Evaluation methods for a specific task

I am fine-tuning LLMs on a specific task, but this specific task is not very related to either summarisation or translation…etc and to my understanding, I think that the benchmarks are evaluating tools for general LLMs as LLaMa, Falcon-b… etc which serves multiple tasks. I want to ask if there is an evaluating techniques for specific tasks fine-tuned LLMs and how can I know if my model is doing better on this specific task without judging by myself only throughout the outputs.

I’d like to ask:

  1. What type of fine tuning are you doing?

  2. What is your task? is it classification? other?

Based on that I can probably help.

1 Like

Hi! Thank you for your reply, my task is basically a generation of funny captions, I have a dataset that contains funny captions, I am fine-tuning LLMs to generate funny captions based on that dataset, but I’m only evaluating the output by myself, It would be great if there are some suggestions from your side.

Wow! Interesting task.

“Funny” is very subjective. Unfortunately I don’t have a hint to provide other than the manual supervision.
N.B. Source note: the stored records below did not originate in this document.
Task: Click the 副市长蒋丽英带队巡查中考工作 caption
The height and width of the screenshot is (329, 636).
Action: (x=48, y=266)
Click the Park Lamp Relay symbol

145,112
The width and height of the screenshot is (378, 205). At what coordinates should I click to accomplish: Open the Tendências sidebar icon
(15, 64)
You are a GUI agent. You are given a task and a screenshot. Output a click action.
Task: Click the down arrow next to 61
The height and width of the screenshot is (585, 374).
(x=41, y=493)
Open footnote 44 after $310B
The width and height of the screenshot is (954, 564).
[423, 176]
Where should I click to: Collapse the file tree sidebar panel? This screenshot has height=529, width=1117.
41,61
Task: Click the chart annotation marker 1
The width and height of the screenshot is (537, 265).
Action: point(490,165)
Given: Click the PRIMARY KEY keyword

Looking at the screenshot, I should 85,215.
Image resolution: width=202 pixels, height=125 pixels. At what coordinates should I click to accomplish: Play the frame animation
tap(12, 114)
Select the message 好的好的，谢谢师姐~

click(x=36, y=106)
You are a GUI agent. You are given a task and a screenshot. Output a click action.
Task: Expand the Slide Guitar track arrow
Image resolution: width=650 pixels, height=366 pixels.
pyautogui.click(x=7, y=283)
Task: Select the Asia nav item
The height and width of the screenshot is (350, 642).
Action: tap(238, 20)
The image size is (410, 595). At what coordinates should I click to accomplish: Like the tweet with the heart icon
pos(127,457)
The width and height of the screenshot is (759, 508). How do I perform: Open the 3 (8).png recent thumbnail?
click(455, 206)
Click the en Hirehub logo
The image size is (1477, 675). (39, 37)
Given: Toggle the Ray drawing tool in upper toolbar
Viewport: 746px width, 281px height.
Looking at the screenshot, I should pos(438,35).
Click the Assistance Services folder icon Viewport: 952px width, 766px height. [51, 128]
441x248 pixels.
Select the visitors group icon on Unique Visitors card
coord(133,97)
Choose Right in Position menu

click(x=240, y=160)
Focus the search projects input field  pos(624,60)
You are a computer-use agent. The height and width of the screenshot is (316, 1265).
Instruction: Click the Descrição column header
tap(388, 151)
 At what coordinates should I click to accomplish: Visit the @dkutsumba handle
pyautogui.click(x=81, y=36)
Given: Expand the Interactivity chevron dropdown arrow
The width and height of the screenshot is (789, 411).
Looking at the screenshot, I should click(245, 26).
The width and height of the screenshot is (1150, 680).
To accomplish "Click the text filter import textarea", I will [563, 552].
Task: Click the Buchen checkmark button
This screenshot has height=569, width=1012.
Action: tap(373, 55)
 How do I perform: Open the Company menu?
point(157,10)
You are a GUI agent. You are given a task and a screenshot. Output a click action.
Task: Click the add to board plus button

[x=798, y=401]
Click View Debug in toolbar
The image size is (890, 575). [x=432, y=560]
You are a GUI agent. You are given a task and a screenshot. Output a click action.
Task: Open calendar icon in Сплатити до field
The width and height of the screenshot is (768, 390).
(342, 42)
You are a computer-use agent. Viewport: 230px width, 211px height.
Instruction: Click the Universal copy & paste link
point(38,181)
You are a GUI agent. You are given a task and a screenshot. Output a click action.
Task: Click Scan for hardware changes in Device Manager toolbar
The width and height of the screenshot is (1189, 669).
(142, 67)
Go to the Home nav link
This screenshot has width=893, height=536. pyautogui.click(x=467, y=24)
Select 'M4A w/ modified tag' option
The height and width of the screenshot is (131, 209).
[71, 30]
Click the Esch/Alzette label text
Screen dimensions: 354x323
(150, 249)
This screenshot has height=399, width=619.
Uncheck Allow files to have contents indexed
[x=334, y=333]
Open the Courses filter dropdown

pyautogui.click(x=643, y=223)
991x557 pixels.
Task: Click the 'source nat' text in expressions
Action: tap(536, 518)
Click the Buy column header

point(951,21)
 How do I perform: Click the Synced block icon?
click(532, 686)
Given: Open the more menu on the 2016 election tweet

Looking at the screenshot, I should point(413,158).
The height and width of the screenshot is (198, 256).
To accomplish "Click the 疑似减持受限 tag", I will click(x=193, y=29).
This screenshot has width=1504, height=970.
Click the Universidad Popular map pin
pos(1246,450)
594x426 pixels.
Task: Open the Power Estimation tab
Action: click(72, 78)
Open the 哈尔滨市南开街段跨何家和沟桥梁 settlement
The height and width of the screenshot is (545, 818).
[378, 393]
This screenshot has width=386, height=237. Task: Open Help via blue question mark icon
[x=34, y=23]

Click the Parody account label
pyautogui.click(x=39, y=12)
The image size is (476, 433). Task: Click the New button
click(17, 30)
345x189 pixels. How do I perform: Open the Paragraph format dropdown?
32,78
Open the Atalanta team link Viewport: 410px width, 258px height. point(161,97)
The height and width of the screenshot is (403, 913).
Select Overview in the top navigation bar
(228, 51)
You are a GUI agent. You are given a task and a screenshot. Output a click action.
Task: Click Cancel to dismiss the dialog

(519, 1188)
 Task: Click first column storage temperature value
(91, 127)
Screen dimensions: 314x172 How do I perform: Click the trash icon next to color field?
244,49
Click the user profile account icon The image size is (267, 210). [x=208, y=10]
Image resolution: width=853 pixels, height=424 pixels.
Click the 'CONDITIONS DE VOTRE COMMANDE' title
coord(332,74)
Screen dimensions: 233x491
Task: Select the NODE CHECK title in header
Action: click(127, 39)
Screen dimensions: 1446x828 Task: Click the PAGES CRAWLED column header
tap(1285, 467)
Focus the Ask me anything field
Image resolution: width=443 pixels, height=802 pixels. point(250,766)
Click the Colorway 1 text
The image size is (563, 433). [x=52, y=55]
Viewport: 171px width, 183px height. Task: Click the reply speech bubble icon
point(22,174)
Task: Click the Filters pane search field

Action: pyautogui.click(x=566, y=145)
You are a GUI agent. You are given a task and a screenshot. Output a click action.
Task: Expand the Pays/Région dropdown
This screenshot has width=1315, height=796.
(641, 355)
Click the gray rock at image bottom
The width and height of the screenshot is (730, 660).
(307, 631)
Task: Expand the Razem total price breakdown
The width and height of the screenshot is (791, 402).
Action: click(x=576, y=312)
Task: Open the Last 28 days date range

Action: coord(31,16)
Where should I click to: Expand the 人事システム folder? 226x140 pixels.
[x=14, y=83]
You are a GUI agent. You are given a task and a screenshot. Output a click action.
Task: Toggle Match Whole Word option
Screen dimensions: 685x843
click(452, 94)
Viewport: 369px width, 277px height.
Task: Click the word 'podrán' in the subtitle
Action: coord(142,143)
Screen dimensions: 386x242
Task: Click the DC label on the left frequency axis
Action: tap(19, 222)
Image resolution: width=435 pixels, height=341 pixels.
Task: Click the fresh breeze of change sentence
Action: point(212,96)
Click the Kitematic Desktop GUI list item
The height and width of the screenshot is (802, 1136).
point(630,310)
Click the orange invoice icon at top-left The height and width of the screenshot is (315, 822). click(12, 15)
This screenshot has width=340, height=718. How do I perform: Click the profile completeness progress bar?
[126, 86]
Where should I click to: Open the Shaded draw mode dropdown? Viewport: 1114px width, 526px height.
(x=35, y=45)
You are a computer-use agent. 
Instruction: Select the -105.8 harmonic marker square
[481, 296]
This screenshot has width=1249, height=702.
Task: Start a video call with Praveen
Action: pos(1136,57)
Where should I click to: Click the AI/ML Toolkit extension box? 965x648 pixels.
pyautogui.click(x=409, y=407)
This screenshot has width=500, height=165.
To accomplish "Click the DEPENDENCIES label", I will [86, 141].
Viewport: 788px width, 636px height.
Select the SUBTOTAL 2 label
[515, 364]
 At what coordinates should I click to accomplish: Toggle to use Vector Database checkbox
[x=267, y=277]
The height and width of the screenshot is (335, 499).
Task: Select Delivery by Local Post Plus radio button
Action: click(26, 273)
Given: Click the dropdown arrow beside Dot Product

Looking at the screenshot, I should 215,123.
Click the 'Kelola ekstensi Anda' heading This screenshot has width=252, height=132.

I have worked extensively in generation of summaries and, while the LLMs do a great job, there’s always a missing key component in the summary that sometimes is the whole key of the document. I have worked in fine tuning my prompts adding edge cases, but still there are new cases.

I find your task somewhat similar to my task as far as measuring the performance. I have not found a way yet to measure the quality of the outputs I create. In fact, when people read the outputs, most say that they are great, but then there’s the keen reader who spots a gap that turns out to be fundamental.

In the "funny’ world, I find probably the same challenge.